I have had multiple bad experiences working with the local refugee community in Charlotte. I have found them to be more demanding than newborns In addition, they are unequaled in their inability to share gratitude with those who are trying to help. Lastly, they have demonstrated insensitivity to adjust to meet the demands of Charlotte’s culture. They have shown to me that they are OK not fitting in nor taking steps to improve their lot, no matter how much it hurts them to resist the change. To be succinct, I found it a waste of time to help them.
In Sunday school, we are discussing pro-life. Sure, it is nearly always associated with abortion rights, but leaving it only in that context is like saying food shopping is about buying desserts. The Pro-life position includes a stance with regard to special needs children, the incarcerated, the handicapped and even includes conversations on racism. God loves all life and has never shown any one group greater or lesser favor based on who they are.
In that moment, I didn’t want to give up my seats to a refugee. I didn’t know her circumstance or anything about the choices that she made that got her to the place where she needed back surgery. I made me question how the Good Samaritan felt when he, too, stopped and spent both time and money helping someone who had no ability to return the favor. I wonder if the Samaritan “wanted” to stop and help the guy who lay dying in the ditch that day.
She kept her word and came to trade back with me a few hours later. I slept for a few hours before we traded again. When we arrived in Abu Dhabi, neither of us were rested, but we were both better off than if we had regular seats on the flight. I knew that the only want to overcome any sense of resentment for the moment was to talk to her and get to know her a bit. I learned that she had one family member on the plane (sister, maybe), but she had “no more husband,” and based on her body language, it meant he was no longer living.

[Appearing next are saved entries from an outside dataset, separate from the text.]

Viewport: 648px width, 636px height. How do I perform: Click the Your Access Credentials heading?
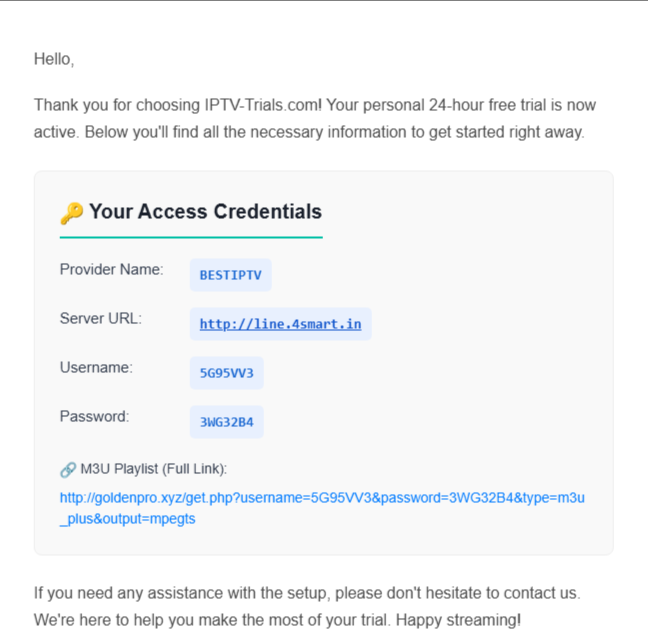tap(205, 212)
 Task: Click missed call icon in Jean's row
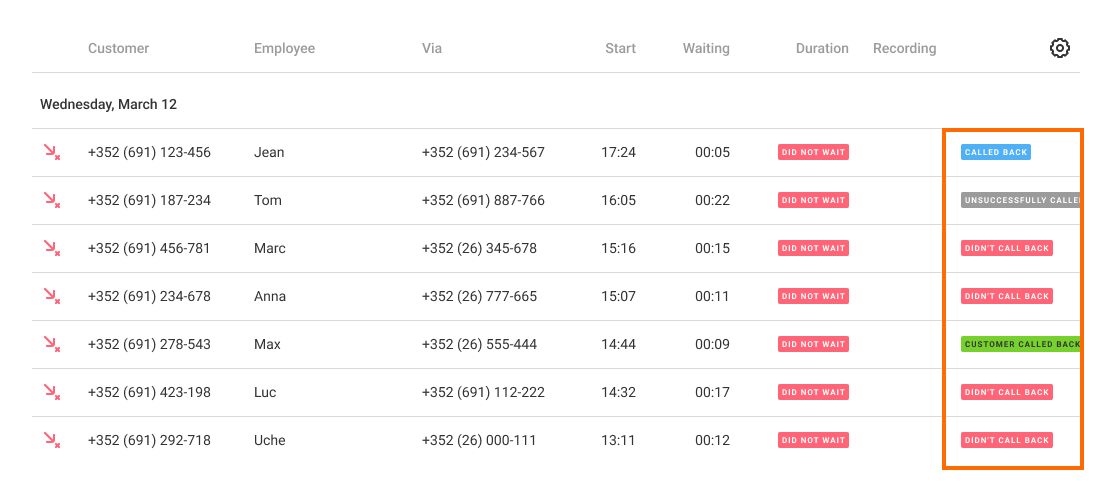(x=51, y=152)
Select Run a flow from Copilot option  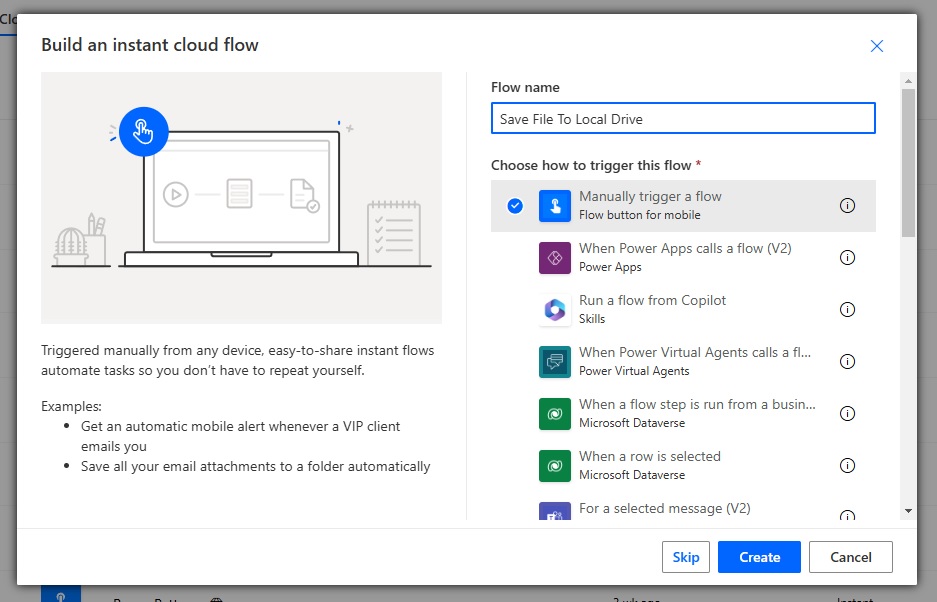click(x=683, y=310)
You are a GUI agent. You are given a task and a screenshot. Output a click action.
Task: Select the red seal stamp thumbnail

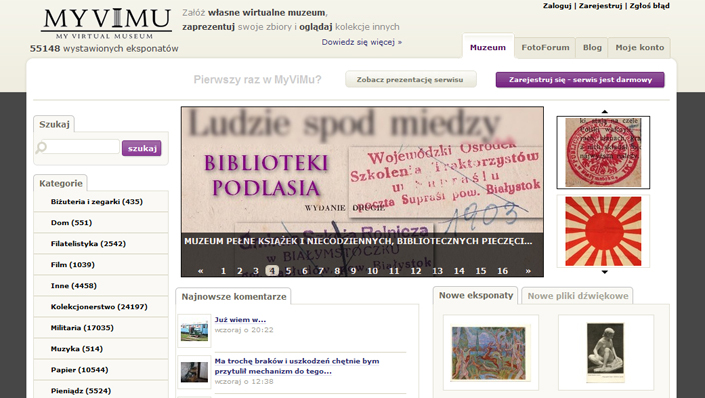click(x=603, y=152)
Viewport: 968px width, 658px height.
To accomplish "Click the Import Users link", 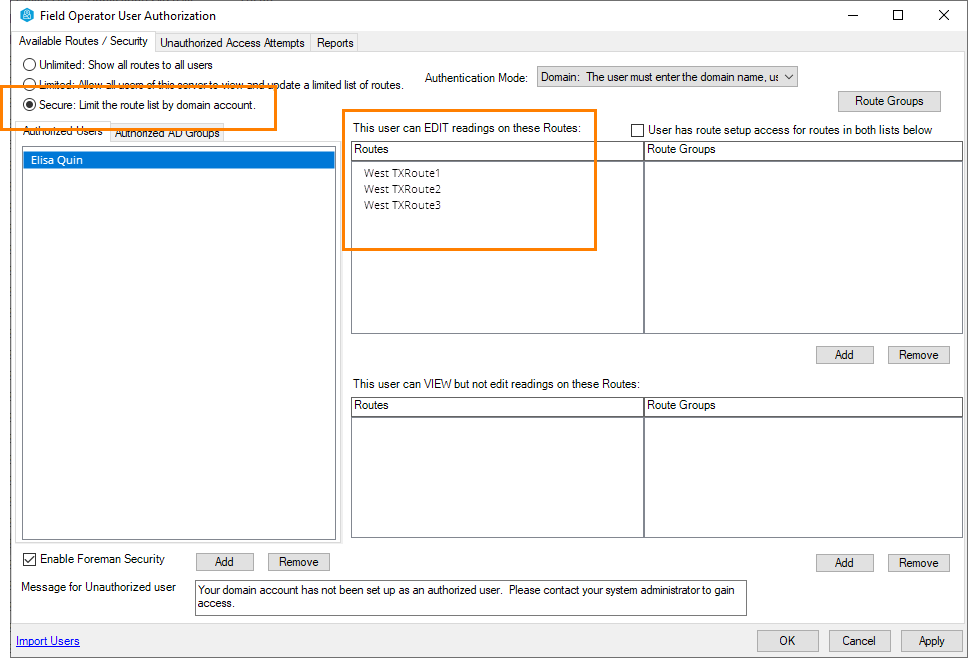I will pyautogui.click(x=48, y=641).
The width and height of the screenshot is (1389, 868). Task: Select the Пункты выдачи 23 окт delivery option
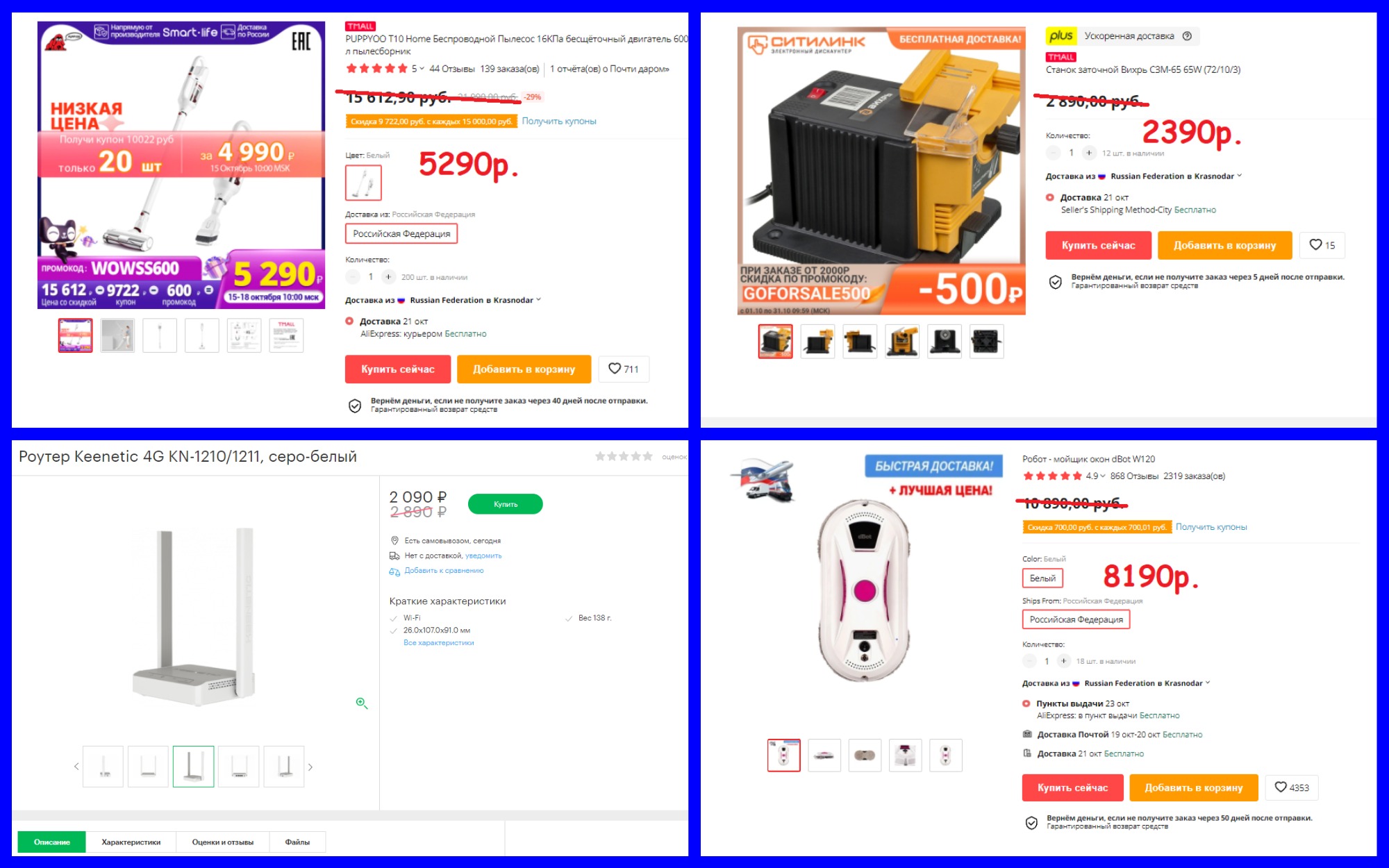click(1026, 703)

As we left the plane to go our separate ways, I lifted her up and prayer and thanked God for using that moment to change my heart, even if only a little. It wasn’t an accident that I read that NY Times article and had a real world refugee experience in the same month.
As I prepared to board the plane for my final leg of the trip from Abu Dhabi to Kathmandu (another 5 hour flight), I was met by a representative from the airlines who took my boarding pass from me and replaced it with a first class service, saying, “Thank you for your advertising.”
It is very tempting and certainly easy to think that this was coincidence based on worldly events. I know better. I walked down the Jetway crying like a boy saying, “good bye” to his mother as he left for military boot camp. I was just used by God…and I got to see it in near real-time. I got a moment in time when I made the world a better place, and it altered my heart, in the process.
I slept like a baby in a big seat that I didn’t have to share with anyone else on the final flight, and I arrived in Kathmandu, refreshed. My boys greeted me at the airport with flowers and hugs as we headed into town. We talked and joked until it was time for bed.
I am nowhere close to pro-refugee, but God is. And I see that now.
I am running the race of my life in three days. It is the high point and my “A” race of my athletic year. Yet, I am already sure that the greatest growth moment of this trip has already passed.